As an immigrant Hindu, my life is full of such paradoxes. Frequently, I am confronted with images that ought to offend me, but the society I am in removes the context of that offense.

On another occasion, while I was on a business trip to Argentina, a wealthy Buenos Aires investor invited a group of us to his home for dinner. After cocktails and polite conversation, he proudly led the group to his backyard to show us what we were going to have for dinner. A whole cow was roasting over an open fire, dripping juices that made the fire crackle. My husband--also a vegetarian--and I glanced at each other and walked back into the house, covering our mouths with handkerchiefs. How does one inform a genial host that he has committed sacrilege? We did not.

What surprises me about those two incidents is not my sense of moral outrage but my lack thereof. For me, being a vegetarian is not a political statement. It is not a battle where I lecture others about how they are besmirching their bodies by eating meat.

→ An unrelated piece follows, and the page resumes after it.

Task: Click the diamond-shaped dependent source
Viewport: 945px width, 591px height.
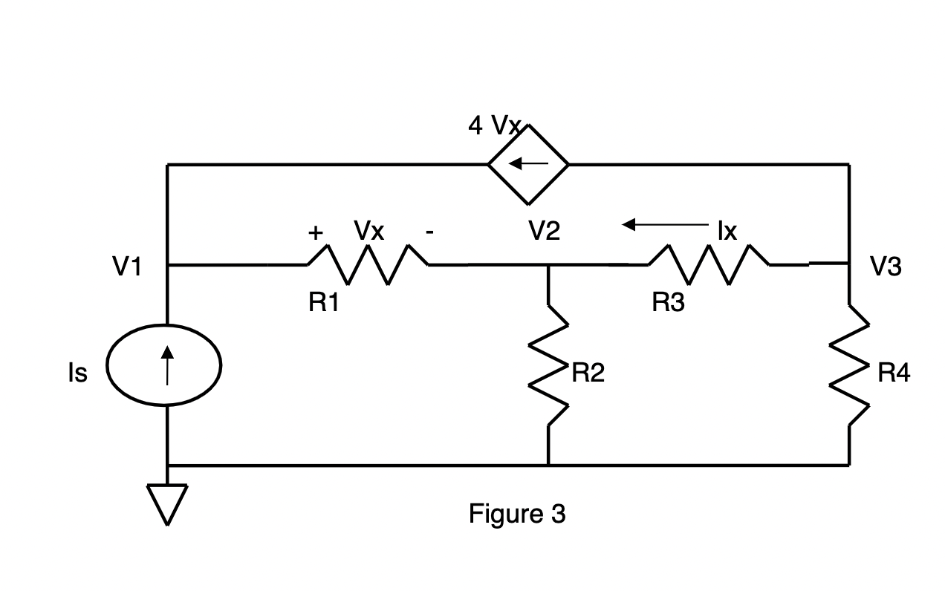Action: click(x=528, y=163)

I don't seek to convert others to vegetarianism. I just want to be left alone to practice my own. What is the point of preaching vegetarianism in a country where McDonald's and Burger King are ubiquitous? And what leg do I have to stand on when other Hindus I know are themselves eating beef?

Sometimes, I wonder if I am being too passive. After all, the Hindu religion states that eating beef is a sin. The Rig Veda venerates the cow as representing the maternal aspect of the earth, since it is the source of milk, ghee, butter, and yogurt, essential elements of a Hindu meal. In Indian villages, cows are an integral part of a Hindu household and frequently roam around fenced backyards. They are given a sacred place in rituals and ceremonies. Both Hinduism and Jainism--two religions that originated in India--venerate herbivorous animals, which seek nothing more than hay or grass, in exchange for which they give us everything they produce.

When I read stories from Hindu mythology to my daughter, I think I ought to stand on my soapbox and tell the world to treat every living thing with respect. I tell myself to be more assertive and vocal about my beliefs, even if I am in a minority. But preaching is harder than practicing. Part of the reason is that Hinduism, like Judaism, doesn't seek to convert or proselytize. For me to tell my Hindu friends that they are sinners because they eat beef is an anathema. It is a level of evangelism that I haven't yet found the courage or desire to indulge in.

So for now, I won't flip burgers because I don't need the money anymore. I won't dine at steakhouses, even if I am invited, because the smell grosses me out. I will not step into fish markets because the beady eyes of dead fish make me want to retch. I may even write a column espousing vegetarianism. But for me to assume a mantle of moral rectitude simply because I don't eat meat involves taking ownership of something that goes beyond a food preference and accepting how intertwined it is with my worldview and value system. It involves, in a sense, coming out of the closet. For that, I am not ready. Yet.